Tuesday, March 26, 2013

Eat Out, Guilt Free!

With the public holidays at hand, eating out is often one of the things on the to-do list. Eating out is synonymous with a good meal and the company of your friends, family or loved ones!

... Unfortunately eating out often leads to bad food choices ending up in weight gain!

Whether it is breakfast with the family, pizza with the boys or a romantic night out, one should be equipped with the following tips to make better food choices when eating out:


Before-The-Meal Extras 

  • Avoid ordering before-the meal "extras" like cocktails, appetizers, bread and butter because these are often sources of extra fat, sodium and kilojoules. Eliminate the temptation of picking on the bread, by sending back the breadbasket.

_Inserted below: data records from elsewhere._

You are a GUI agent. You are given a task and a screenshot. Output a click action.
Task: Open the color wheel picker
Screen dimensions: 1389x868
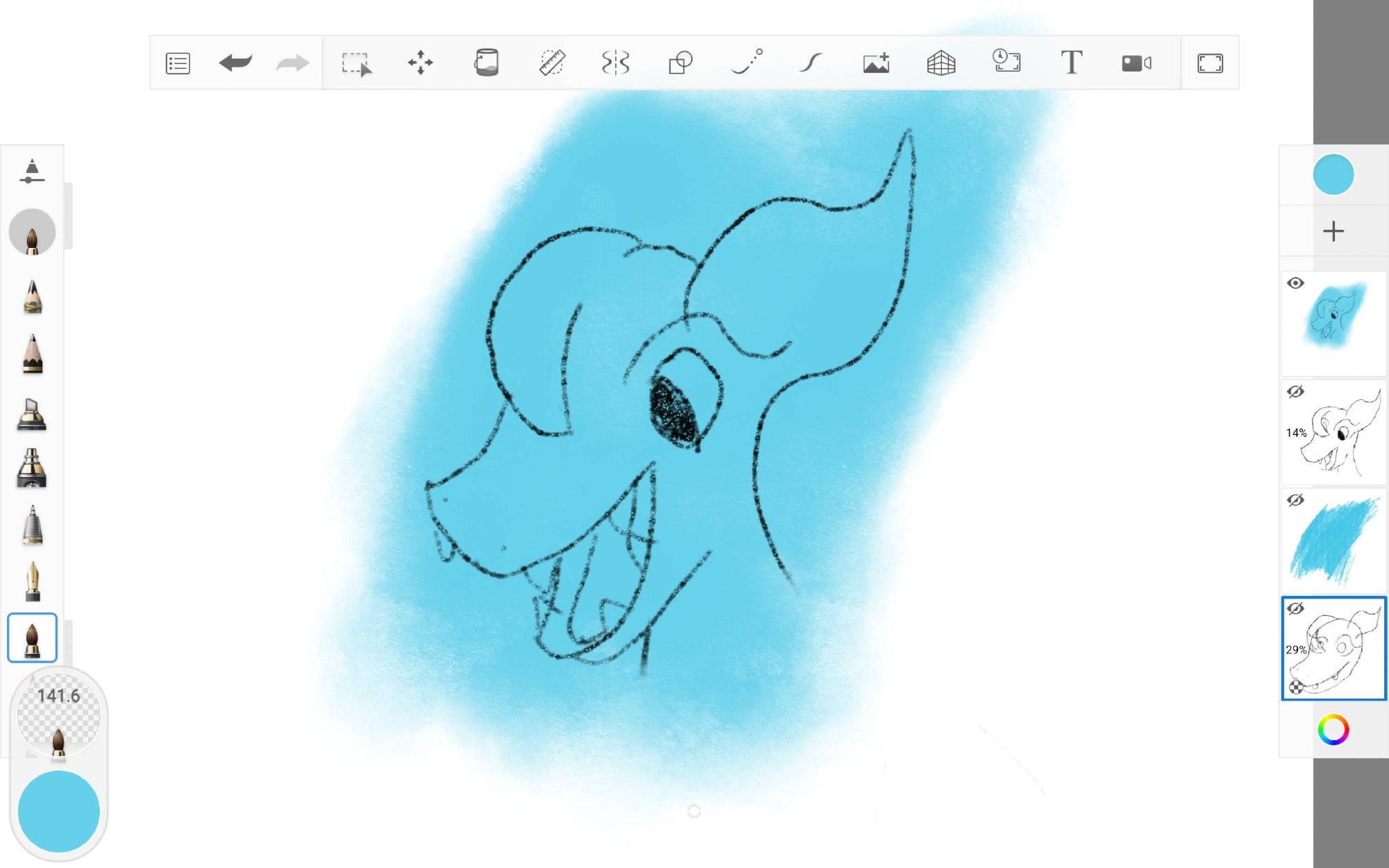point(1333,730)
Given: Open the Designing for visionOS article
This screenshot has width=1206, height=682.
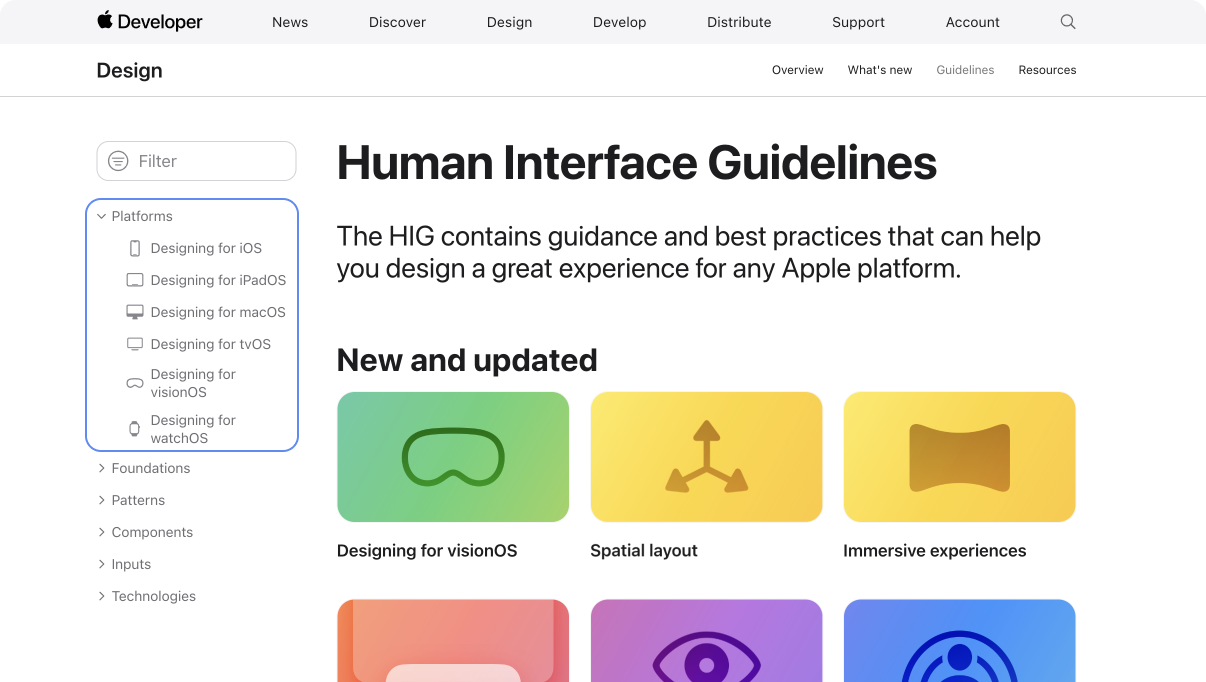Looking at the screenshot, I should coord(453,457).
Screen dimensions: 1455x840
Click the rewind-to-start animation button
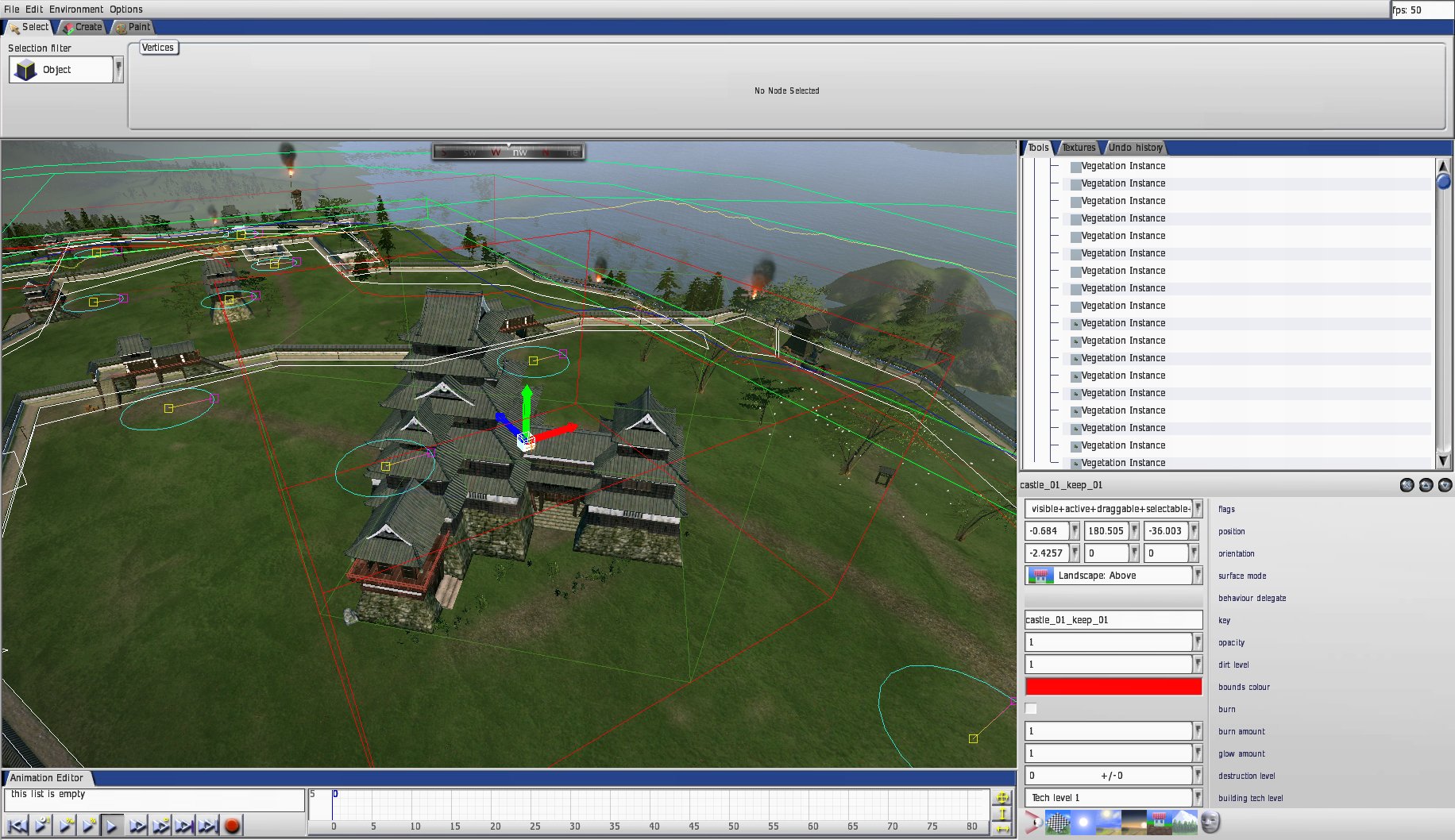[17, 826]
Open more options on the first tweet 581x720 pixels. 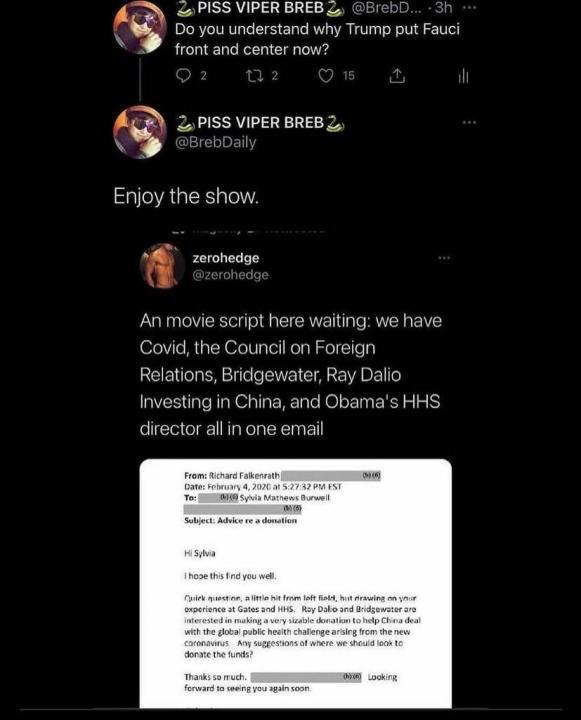coord(469,8)
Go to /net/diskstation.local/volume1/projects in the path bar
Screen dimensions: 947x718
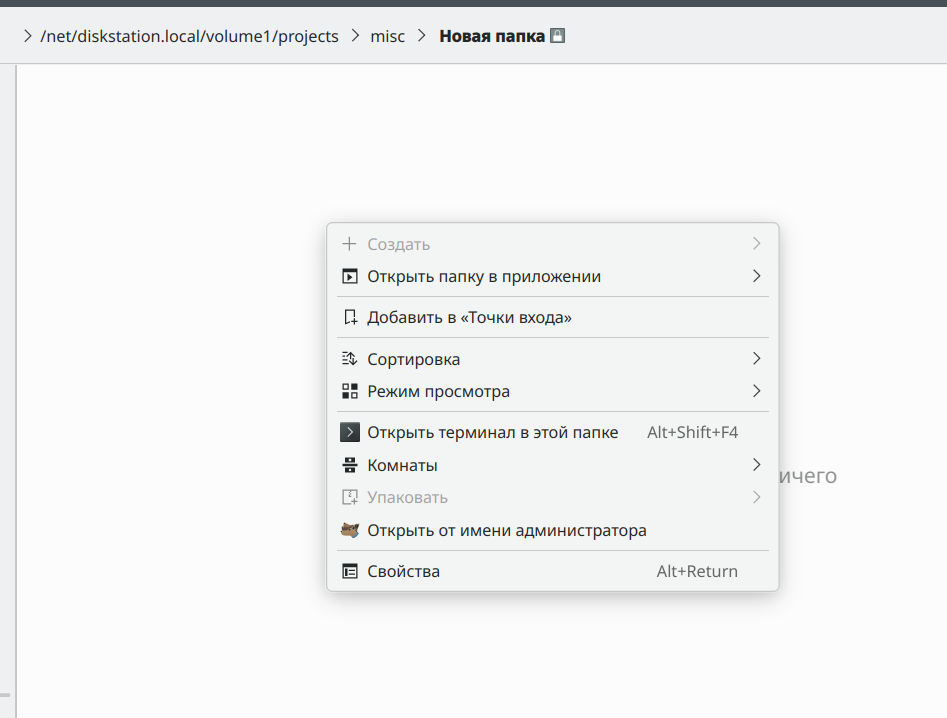[x=189, y=36]
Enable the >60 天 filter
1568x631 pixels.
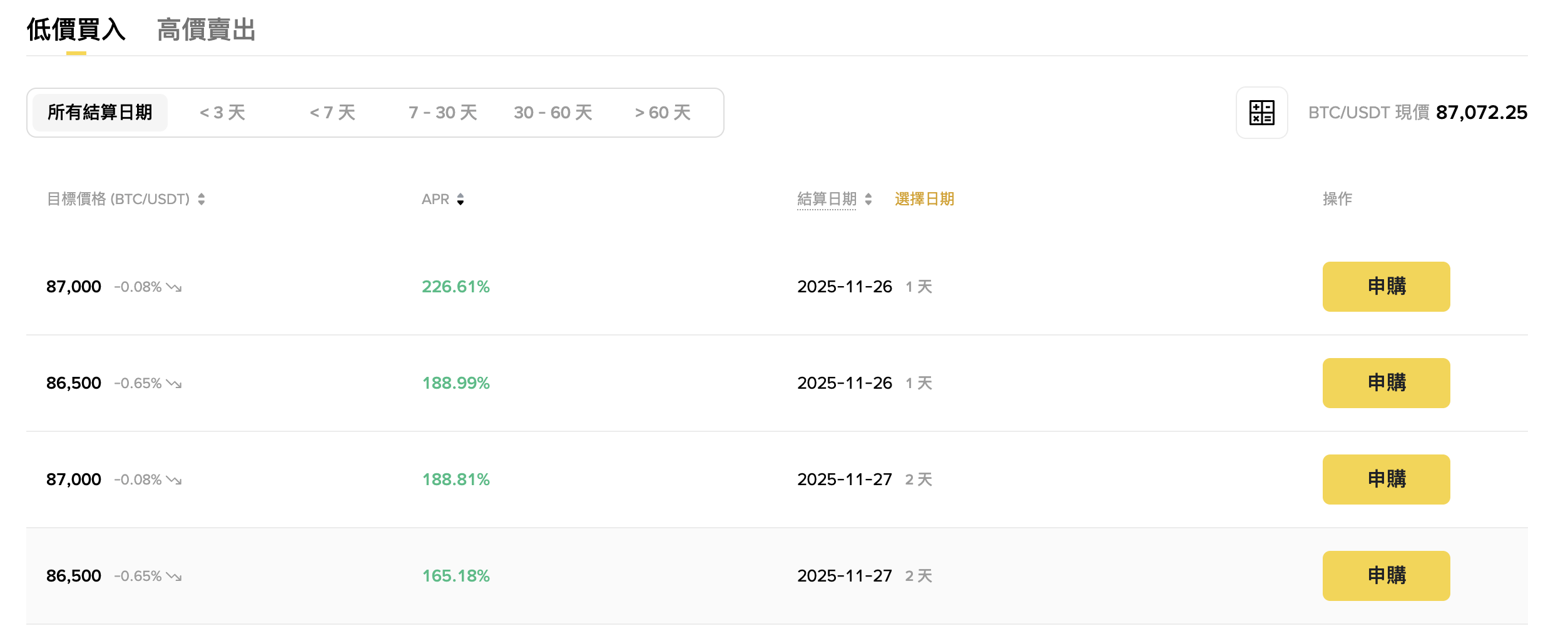coord(662,113)
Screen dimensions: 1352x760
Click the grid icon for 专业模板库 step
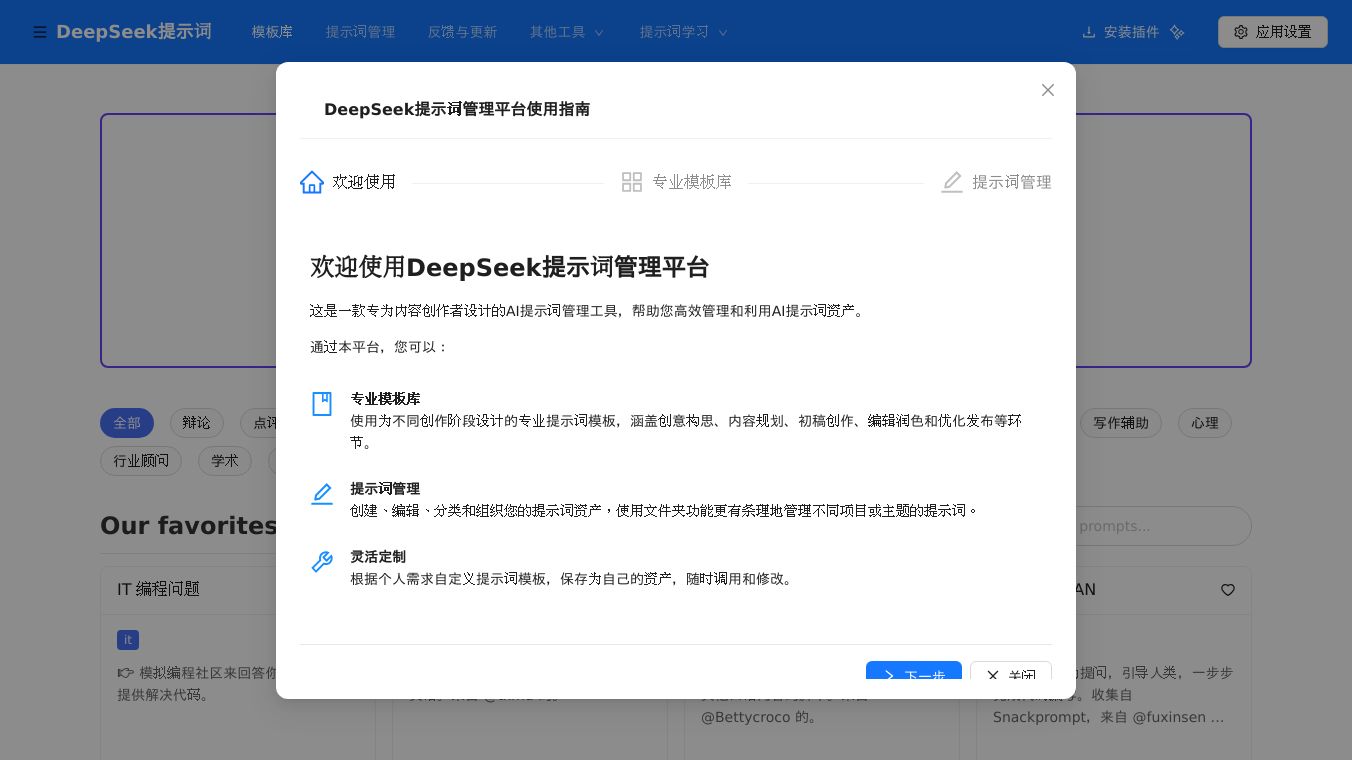point(632,182)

Sauces, Salads and Salad Dressings 

  • Start your meal with a salad packed with greens, to help control hunger but remember to be selective at salad bars. Choose fresh greens, raw vegetables, fresh fruits and reduced-fat, low-fat, light or fat-free dressings. Avoid cheeses, croutons, marinated salads, bacon bits, pasta salads and fruit salads with whipped cream.
  • Ask that sauces and salad dressing be served on the side, so that you can control the quantity you consume. 

Opt for Healthier Choices 

  • Instead of fried fish or chicken, rather opt for baked, boiled or grilled.
  • Inquire about healthy substitutes. For example, if a dish comes with French fries or onion rings, ask whether you can exchange it for a baked potato with vegetables or steamed rice.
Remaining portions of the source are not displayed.